### EXERCISE INPUT ###

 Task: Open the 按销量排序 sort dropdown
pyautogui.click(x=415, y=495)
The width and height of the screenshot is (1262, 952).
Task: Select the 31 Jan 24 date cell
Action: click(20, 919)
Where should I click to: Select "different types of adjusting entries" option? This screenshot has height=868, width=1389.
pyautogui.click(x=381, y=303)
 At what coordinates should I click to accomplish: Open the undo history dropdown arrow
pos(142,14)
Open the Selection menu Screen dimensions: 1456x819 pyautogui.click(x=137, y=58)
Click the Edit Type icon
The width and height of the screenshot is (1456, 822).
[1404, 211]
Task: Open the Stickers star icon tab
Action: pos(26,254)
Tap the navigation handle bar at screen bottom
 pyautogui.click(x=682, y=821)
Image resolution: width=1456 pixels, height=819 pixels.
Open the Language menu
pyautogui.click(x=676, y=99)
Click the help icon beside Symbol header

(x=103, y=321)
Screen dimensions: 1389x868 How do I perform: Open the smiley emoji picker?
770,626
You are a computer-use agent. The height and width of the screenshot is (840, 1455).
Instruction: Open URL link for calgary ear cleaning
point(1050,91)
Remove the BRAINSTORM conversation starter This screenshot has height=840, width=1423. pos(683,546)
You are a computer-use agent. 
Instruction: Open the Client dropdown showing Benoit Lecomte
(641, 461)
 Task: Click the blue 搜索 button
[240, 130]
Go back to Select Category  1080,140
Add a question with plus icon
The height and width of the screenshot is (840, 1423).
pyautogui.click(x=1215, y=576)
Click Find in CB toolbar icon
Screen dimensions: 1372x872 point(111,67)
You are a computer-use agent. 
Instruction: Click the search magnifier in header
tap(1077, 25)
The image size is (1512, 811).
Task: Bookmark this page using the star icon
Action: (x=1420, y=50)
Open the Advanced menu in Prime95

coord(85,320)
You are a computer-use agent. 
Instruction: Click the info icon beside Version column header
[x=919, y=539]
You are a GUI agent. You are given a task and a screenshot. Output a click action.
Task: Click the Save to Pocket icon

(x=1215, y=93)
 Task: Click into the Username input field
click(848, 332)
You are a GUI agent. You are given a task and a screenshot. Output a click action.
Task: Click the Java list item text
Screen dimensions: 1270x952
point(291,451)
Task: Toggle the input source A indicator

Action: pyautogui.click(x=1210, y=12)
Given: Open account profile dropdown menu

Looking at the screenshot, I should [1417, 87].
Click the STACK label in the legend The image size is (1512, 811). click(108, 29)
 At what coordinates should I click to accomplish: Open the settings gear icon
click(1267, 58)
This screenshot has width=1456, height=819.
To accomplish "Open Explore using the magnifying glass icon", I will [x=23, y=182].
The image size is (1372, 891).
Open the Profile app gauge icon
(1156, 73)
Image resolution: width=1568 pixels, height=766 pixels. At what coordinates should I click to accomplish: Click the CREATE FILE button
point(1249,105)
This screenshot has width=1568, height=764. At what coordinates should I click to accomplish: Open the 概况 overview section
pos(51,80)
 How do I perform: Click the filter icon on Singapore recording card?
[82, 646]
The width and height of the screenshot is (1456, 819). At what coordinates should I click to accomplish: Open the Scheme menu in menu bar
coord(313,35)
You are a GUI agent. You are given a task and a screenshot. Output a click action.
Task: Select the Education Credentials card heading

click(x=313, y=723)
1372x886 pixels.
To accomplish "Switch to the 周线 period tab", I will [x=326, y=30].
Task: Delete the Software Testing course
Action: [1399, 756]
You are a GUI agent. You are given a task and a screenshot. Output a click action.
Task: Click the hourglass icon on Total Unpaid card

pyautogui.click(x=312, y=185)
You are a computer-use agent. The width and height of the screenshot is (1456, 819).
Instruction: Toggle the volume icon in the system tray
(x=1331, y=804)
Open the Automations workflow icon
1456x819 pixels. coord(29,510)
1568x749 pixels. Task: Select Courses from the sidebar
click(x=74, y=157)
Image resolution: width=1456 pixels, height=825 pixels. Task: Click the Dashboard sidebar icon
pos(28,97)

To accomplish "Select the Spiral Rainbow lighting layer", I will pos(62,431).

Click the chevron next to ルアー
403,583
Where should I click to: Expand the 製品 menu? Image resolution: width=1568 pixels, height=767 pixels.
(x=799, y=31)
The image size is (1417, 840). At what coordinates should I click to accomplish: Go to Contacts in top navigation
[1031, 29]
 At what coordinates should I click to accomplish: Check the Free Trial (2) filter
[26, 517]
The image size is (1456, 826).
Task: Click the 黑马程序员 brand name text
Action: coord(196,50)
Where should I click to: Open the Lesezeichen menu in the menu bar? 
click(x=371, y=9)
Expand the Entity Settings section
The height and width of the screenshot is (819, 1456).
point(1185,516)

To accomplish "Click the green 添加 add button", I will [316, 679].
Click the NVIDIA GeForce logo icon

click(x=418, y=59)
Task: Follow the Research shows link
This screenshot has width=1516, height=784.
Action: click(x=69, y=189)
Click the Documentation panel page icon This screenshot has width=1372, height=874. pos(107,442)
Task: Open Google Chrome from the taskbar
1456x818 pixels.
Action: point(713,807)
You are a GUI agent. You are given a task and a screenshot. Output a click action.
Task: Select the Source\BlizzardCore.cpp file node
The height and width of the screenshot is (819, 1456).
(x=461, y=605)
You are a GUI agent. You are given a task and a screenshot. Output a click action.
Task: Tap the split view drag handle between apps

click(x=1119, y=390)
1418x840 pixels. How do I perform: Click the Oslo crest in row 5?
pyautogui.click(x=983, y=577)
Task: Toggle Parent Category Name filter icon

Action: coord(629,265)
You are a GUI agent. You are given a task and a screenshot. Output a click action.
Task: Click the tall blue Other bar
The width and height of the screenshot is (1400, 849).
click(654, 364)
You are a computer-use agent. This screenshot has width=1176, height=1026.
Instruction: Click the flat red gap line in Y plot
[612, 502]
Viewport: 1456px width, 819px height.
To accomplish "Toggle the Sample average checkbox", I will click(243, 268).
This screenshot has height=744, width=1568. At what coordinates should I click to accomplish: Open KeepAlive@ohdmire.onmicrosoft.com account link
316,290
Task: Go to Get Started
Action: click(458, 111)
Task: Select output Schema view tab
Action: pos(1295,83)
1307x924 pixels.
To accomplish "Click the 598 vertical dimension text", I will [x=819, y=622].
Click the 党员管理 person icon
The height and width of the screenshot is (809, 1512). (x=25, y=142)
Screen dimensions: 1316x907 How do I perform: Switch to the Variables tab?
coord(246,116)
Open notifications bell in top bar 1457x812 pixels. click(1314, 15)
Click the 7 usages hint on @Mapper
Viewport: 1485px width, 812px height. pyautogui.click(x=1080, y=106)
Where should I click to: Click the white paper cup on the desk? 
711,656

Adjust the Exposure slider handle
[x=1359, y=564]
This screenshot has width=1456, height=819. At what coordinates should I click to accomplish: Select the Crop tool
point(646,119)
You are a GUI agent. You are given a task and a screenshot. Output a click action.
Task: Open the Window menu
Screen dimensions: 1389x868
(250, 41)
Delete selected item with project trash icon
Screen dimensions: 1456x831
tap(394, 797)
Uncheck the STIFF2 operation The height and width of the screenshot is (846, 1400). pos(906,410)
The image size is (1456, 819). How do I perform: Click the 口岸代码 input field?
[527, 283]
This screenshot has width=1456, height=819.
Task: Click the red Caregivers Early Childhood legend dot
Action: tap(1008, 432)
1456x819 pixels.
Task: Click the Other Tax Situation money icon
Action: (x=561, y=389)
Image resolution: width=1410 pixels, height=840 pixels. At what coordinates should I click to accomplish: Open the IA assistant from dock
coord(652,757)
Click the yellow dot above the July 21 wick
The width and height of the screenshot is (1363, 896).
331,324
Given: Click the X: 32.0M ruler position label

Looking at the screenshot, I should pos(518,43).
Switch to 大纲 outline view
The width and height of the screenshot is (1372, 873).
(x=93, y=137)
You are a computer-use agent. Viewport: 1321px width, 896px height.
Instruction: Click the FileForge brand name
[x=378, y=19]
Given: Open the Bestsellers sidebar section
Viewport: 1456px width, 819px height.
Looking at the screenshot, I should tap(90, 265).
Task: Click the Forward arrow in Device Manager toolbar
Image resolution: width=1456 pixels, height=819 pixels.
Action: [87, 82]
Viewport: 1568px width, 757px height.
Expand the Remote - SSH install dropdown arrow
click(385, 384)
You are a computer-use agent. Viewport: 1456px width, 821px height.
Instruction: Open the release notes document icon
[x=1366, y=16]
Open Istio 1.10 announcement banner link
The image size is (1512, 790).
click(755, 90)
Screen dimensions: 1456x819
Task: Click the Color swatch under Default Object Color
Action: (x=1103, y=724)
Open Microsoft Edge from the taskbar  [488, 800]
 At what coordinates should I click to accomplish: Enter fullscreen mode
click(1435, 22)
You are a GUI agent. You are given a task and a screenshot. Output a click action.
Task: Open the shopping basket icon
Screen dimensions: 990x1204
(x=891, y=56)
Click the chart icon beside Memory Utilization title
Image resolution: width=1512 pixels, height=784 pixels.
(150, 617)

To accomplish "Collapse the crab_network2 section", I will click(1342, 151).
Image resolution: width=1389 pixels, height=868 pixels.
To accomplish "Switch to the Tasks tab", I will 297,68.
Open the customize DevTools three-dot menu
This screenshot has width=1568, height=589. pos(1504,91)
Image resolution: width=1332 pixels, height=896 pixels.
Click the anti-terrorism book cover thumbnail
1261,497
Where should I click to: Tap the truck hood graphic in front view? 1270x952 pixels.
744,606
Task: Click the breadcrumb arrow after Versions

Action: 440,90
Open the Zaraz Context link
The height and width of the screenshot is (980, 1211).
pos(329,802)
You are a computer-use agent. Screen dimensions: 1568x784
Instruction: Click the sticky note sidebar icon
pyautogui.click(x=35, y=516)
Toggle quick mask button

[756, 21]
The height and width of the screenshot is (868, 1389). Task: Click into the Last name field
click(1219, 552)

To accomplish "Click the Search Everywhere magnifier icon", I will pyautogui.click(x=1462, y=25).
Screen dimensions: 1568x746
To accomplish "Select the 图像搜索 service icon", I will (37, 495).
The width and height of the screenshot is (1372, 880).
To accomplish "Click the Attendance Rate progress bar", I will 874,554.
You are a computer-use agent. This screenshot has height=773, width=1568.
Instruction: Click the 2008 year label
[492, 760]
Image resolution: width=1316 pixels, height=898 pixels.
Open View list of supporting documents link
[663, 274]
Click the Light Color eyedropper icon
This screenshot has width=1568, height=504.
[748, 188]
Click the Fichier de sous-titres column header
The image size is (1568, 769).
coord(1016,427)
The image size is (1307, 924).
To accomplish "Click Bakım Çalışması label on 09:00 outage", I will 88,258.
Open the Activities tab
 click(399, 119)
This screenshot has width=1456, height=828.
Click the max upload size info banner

###

For every line in the listing above that mentions the word "taskbar", make a copy.

◆ **SOLUTION BELOW**
Task: Open Google Chrome from the taskbar
Open Microsoft Edge from the taskbar  [488, 800]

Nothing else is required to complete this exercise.